Will the S5 be Samsung's last non-premium
flagship phone?
We knew from Samsung's recent quarterly reporting that the company was undergoing a bit of downward re-alignment of its smartphone sales numbers (i.e. sales are tanking) but news in recent days shows the news is probably worse than first feared but also better than it could be.

First news broke that Xaomi had outsold Samsung in China to take number one sales spot, then that Miramax had done the same in India. That's important because these two markets are outgrowing the rest of the world by some measure. Anyone focusing on pure volume to sustain a business model can't afford to be losing out here. With close to two-fifths of the world population centred here and limited smartphone penetration compared to the rest of the world, sales growth is the name of the game.

On the flip side of the coin these two markets are going to be seeing growth mostly at the entry level of the smartphone field - low cost phones equal lower profit margins.
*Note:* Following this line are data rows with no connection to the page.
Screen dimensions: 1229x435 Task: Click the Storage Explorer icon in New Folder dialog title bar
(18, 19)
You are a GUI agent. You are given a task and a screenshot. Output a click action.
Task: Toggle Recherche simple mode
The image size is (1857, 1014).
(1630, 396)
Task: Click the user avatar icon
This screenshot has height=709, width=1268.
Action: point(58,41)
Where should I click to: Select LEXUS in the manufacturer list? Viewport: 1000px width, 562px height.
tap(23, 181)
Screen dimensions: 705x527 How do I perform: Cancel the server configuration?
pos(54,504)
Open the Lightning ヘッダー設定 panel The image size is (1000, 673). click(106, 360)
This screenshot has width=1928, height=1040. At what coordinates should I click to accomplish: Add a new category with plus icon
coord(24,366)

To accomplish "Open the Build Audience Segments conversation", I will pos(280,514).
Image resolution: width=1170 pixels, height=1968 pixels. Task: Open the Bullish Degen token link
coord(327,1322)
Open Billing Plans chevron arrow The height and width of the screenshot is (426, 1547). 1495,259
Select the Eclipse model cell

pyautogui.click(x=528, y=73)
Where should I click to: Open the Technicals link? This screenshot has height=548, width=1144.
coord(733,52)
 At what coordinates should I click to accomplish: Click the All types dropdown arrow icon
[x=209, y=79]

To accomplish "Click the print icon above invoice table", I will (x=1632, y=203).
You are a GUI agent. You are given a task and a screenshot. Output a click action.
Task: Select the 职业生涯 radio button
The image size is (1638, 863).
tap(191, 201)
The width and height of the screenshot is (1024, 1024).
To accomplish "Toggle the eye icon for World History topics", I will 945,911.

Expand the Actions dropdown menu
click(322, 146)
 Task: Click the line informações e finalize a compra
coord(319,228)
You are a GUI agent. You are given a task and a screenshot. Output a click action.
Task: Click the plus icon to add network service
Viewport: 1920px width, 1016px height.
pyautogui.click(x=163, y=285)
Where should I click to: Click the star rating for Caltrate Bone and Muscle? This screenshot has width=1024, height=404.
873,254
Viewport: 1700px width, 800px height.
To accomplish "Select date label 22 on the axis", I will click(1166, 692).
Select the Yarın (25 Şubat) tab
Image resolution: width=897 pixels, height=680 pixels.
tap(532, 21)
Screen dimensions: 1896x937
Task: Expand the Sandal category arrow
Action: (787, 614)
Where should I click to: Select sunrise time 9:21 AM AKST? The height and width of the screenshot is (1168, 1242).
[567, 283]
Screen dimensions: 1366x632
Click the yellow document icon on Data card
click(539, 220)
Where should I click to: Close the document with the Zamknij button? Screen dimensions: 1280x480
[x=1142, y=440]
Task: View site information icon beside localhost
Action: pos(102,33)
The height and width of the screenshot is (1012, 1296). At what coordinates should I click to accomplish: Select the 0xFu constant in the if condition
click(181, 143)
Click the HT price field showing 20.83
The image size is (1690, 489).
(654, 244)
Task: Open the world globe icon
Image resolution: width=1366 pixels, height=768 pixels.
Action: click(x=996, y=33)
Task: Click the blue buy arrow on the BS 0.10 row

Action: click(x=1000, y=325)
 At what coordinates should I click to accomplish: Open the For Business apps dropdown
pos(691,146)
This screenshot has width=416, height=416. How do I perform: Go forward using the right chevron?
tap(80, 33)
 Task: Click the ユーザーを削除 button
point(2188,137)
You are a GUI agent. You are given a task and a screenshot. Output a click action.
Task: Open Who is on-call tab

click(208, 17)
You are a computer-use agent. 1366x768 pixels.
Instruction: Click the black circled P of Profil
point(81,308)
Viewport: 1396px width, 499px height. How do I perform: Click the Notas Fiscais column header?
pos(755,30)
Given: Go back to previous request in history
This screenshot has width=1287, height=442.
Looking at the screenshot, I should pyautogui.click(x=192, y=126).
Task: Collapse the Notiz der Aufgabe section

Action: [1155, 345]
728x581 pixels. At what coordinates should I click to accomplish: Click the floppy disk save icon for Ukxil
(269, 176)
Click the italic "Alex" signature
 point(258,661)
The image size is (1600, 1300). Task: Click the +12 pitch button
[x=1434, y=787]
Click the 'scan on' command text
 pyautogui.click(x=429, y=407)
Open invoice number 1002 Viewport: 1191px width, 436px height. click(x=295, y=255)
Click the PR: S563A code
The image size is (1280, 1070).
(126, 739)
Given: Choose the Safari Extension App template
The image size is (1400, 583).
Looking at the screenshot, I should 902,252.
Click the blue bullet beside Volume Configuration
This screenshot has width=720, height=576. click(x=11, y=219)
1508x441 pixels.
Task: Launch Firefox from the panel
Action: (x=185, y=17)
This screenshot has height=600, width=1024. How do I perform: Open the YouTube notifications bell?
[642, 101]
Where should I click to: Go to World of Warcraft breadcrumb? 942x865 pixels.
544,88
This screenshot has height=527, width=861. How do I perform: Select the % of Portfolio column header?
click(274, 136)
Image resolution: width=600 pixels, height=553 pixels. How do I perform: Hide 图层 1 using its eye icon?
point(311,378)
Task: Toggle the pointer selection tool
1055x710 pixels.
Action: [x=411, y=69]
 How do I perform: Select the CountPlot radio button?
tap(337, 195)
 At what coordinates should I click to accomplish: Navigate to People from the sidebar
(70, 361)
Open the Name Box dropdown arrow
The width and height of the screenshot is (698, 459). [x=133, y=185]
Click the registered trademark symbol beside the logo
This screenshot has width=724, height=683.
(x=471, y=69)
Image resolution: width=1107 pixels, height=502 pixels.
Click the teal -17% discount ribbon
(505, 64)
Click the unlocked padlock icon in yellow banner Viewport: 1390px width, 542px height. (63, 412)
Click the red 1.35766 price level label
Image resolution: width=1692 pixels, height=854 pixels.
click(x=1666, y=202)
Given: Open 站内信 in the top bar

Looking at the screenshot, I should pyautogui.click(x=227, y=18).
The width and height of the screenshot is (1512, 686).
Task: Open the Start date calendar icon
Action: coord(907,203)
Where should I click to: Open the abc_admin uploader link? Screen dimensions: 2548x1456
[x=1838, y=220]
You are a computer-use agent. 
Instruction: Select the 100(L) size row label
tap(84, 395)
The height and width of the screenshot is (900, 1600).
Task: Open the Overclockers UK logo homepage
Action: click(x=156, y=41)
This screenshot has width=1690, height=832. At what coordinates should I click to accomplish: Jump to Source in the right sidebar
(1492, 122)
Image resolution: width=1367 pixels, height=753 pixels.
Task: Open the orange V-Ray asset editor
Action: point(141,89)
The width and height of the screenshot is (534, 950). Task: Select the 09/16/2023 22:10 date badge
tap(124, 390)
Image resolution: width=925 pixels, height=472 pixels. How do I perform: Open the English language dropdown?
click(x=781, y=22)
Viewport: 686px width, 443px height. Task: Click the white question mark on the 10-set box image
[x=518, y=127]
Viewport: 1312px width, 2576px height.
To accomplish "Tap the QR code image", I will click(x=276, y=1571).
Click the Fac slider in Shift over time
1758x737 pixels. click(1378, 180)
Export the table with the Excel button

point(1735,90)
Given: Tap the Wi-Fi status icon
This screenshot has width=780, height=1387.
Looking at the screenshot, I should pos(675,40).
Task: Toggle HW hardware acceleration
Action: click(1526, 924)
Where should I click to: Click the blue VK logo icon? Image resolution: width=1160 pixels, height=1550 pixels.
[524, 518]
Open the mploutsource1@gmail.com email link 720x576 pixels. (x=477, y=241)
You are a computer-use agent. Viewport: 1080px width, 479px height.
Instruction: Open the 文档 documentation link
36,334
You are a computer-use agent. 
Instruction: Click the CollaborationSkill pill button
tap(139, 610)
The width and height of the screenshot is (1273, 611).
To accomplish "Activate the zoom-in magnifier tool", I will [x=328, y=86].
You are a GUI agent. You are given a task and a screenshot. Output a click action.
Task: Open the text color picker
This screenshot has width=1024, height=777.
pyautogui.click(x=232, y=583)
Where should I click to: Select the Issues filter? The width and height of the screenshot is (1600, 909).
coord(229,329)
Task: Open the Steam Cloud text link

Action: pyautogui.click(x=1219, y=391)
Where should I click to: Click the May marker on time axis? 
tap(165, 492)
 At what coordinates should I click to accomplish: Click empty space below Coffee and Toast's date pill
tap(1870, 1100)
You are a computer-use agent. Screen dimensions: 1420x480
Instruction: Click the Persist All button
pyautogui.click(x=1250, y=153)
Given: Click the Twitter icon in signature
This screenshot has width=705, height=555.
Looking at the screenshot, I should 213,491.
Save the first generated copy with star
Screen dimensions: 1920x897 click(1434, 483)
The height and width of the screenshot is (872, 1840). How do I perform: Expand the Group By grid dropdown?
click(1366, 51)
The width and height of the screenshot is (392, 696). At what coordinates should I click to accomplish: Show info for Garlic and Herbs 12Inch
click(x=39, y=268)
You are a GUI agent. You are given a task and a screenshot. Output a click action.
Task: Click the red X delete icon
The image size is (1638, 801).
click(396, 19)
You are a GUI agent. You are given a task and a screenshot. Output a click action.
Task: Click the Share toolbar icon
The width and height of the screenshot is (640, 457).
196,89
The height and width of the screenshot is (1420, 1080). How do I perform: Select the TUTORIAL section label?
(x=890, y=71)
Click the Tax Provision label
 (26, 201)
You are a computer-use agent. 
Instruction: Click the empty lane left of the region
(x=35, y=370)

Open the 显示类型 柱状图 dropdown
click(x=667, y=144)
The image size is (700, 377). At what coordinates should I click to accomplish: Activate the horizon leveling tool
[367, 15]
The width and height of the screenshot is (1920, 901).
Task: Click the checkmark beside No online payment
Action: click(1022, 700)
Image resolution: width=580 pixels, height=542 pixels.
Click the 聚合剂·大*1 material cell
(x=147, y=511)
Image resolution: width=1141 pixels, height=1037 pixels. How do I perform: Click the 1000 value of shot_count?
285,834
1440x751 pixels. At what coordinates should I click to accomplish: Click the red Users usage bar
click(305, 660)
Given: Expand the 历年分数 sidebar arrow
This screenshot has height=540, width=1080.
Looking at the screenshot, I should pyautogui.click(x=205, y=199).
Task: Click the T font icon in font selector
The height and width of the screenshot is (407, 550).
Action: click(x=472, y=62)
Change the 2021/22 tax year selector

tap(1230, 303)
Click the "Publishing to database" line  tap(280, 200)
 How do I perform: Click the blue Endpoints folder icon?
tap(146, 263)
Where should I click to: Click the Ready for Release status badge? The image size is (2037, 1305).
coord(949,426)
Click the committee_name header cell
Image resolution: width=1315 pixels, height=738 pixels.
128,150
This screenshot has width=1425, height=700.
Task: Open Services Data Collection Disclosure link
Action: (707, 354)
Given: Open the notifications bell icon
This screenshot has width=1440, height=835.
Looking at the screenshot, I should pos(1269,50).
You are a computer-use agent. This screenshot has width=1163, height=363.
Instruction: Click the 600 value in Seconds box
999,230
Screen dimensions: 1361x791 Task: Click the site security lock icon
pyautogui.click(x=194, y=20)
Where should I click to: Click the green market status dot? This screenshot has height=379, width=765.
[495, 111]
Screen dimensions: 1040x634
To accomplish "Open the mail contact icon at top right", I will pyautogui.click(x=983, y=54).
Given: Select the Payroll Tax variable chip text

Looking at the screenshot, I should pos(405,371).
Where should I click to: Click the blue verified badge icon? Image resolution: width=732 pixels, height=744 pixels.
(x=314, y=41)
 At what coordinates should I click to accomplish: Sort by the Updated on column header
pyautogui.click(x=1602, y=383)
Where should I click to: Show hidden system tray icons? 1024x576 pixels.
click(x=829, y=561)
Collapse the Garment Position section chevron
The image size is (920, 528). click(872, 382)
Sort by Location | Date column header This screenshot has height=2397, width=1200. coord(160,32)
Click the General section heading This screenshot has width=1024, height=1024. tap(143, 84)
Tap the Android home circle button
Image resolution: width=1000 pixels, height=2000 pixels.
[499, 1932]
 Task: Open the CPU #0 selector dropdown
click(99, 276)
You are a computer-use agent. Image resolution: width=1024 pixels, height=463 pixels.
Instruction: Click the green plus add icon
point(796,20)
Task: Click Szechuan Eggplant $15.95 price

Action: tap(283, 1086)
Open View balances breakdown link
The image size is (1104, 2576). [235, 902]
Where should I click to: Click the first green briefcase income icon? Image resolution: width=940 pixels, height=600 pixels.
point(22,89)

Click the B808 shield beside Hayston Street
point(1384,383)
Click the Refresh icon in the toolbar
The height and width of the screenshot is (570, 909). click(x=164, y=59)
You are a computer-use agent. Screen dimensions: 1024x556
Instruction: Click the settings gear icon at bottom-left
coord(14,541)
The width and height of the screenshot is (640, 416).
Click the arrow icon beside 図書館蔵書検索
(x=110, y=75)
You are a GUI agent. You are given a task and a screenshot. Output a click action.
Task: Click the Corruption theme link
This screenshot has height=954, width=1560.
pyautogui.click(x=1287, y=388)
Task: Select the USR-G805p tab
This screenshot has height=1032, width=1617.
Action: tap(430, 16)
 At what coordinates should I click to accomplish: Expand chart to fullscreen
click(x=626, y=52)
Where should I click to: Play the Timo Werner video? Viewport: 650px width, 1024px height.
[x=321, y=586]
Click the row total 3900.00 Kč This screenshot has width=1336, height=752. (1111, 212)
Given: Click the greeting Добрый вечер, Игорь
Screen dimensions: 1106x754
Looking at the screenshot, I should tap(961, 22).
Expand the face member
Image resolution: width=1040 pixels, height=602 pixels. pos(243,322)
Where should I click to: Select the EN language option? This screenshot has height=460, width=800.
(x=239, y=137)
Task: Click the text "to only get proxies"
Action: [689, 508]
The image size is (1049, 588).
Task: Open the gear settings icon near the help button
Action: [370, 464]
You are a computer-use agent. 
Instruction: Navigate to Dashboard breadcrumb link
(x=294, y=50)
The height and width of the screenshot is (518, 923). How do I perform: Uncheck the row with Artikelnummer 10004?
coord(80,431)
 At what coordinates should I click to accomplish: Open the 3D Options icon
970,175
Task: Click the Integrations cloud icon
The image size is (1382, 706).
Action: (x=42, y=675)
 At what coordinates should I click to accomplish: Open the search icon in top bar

For Samsung these markets mean lots of phones sold for next to nothing with tiny profit margins. In the developed world Samsung sells a far greater proportion of its mid-range and higher end phones. The result is a mucher higher average selling price and greater retained income.

Samsung has an opportunity to look at the long game here. In the same way that it stole the thunder of Apple and Nokia to become the largest seller of phones worldwide, so it is seeing its volumes carved up by smaller hungrier players able to better target local markets. Does Samsung need to sell tens of millions of phones for barely any return or is it better served moving out of the volume market and trying to position itself as the premium Android brand?

Leaks of the premium Galaxy S5 version suggest that there is a recognition that moving in the latter direction is the more sensible thing to do.